[Stored items]
-=-=-
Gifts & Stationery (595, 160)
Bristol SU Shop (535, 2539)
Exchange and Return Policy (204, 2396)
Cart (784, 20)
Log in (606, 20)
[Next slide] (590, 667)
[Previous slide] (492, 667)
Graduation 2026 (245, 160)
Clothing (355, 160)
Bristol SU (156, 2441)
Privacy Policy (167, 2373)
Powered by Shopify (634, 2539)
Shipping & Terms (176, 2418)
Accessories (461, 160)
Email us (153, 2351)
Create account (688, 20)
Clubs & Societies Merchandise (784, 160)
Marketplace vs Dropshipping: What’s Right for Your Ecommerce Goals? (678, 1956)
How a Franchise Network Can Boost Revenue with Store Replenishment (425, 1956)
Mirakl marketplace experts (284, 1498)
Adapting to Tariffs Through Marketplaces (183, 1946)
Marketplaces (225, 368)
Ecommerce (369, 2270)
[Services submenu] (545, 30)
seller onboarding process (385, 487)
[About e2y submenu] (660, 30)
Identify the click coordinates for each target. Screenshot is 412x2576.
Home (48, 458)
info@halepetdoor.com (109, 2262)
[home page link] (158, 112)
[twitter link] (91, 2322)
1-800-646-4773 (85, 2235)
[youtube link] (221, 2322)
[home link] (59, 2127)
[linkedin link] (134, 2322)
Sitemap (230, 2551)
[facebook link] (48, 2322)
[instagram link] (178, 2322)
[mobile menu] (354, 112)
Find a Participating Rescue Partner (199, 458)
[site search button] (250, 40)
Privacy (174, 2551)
-=-=-
**EXERCISE AIM:**
An exact repeat of the lines from the one containing "[home page link] (158, 112)" through the final line above, both included, is the whole answer.

**RESULT BELOW:**
[home page link] (158, 112)
[twitter link] (91, 2322)
1-800-646-4773 (85, 2235)
[youtube link] (221, 2322)
[home link] (59, 2127)
[linkedin link] (134, 2322)
Sitemap (230, 2551)
[facebook link] (48, 2322)
[instagram link] (178, 2322)
[mobile menu] (354, 112)
Find a Participating Rescue Partner (199, 458)
[site search button] (250, 40)
Privacy (174, 2551)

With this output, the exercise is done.